THE ‘home-grown’, five-year economic plan Uraan Pakistan, which was unveiled by Prime Minister Shehbaz Sharif this week, hopes to build on the country’s nascent economic recovery to boost growth. The initiative is based on the ruling PML-N’s five-point development agenda referred to as the ‘5Es Plan’. It focuses on exports, information technology, environment and climate, energy and infrastructure, and justice for all as a “unified roadmap” to make Pakistan a trillion-dollar economy — roughly triple its present size — by 2035. The roadmap aims to address key economic challenges through a ‘National Economic Transformation Plan’, providing short- to medium-term solutions for stabilisation and growth.
However, the targets are ambitious, if not unrealistic, as they seek to achieve a sustainable growth rate of 6pc by 2028 and attract $10bn in private investment each year to double exports to $60bn over the next five years.

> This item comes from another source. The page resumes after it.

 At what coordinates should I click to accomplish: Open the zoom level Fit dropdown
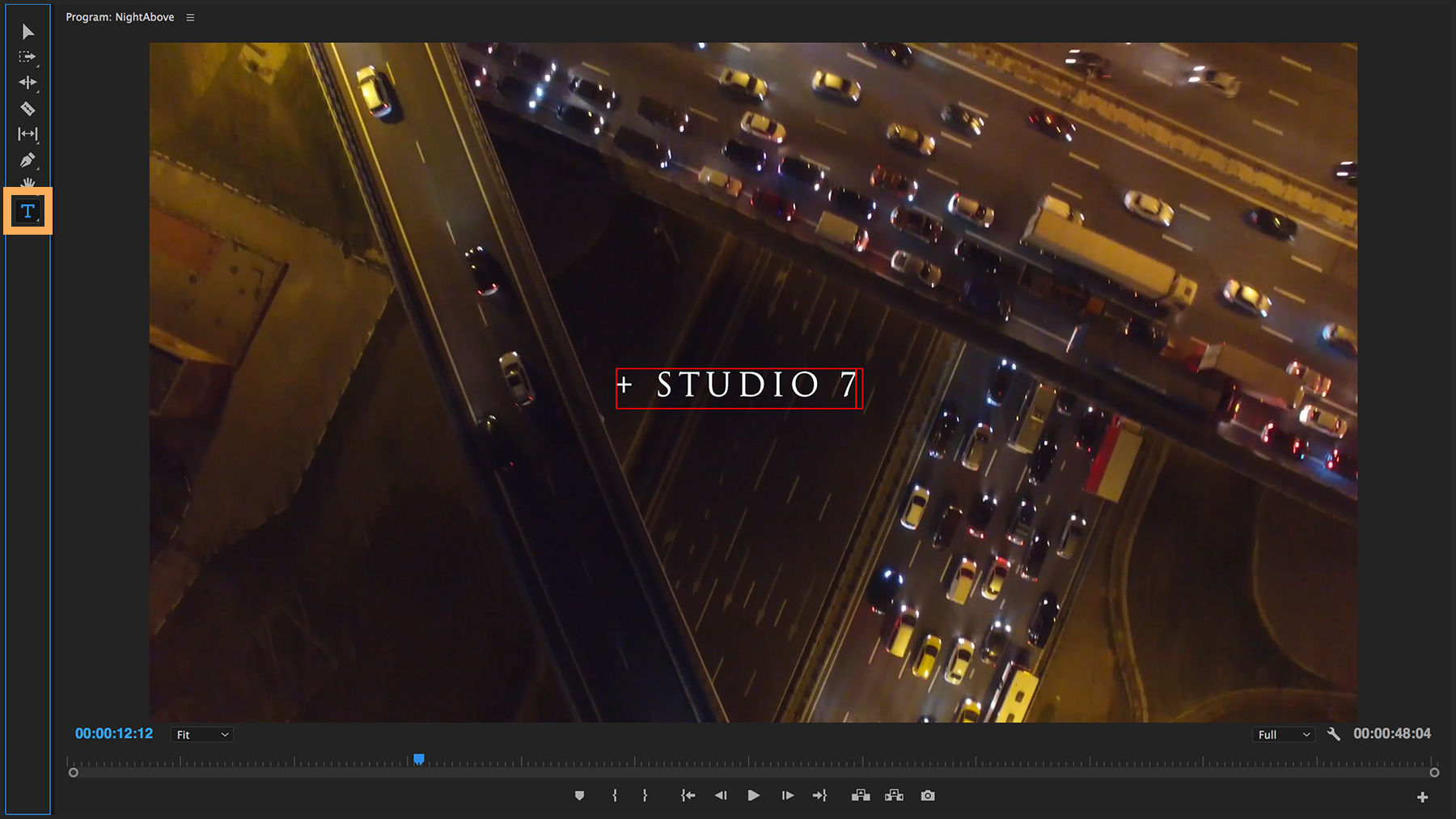point(201,734)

But then, the state minister for finance has downplayed the focus on the plan’s targets. According to him, the plan was an effort to give the economy direction so that it does not heat up when the growth accelerator is pressed.

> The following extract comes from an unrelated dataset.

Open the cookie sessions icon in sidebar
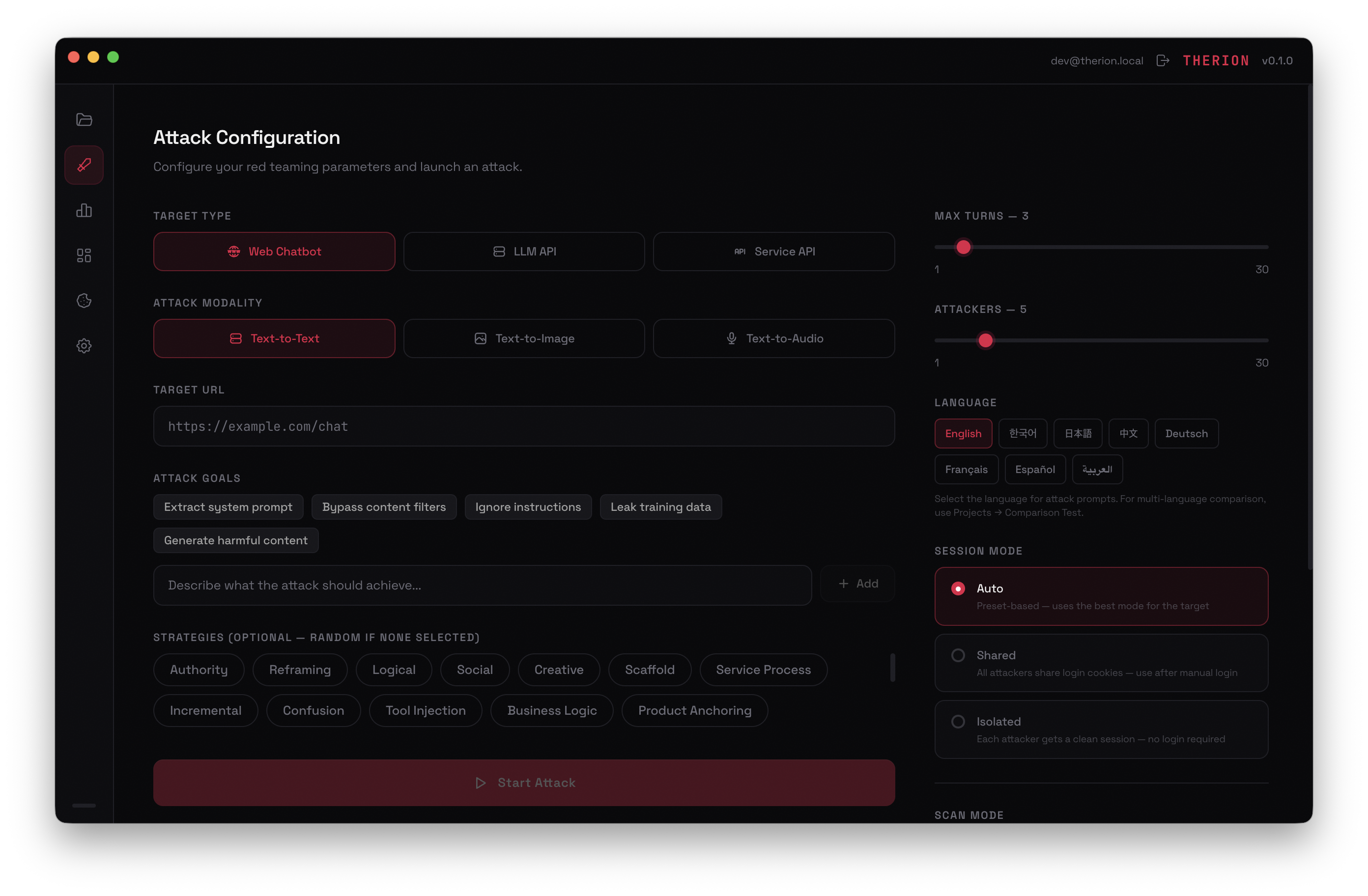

The plan is elaborate regarding what the government desires to achieve over the five-year period but it does not offer any glimpse into the policy reforms or solutions it intends to implement to fix the problems ailing the economy. At best, it has set up a delivery unit at the Prime Minister’s Office to coordinate the implementation of sectoral plans and roadmaps with a view to executing the initiative and ensuring transparency and accountability. The nine-month track record of this government on promised structural reforms also does not inspire much confidence in its ability to follow through on its pledges. For example, we have seen the government capitulating on retail tax and SOE reforms.
That is not all. Many of its policies run counter to Uraan Pakistan’s objectives. On the one hand, it envisages encouraging IT exports and supporting start-ups; and on the other, it has slowed down internet speeds, despite warnings of IT export losses.
Furthermore, the programme points at decades of political instability, policy inconsistency, and repeated military-led disruptions in the political process as reasons for the current state of the economy. Yet, there has been little inclination to address these challenges. The absence of clear mentions of policy reforms backed by a solid strategy to execute the targets allows the bureaucracy a lot of space to wriggle out of responsibility. While monitoring and evaluation of progress on the initiative is important, they cannot be a substitute for real reforms and policy changes when it comes to fixing the economy to put it on the road to sustainable growth.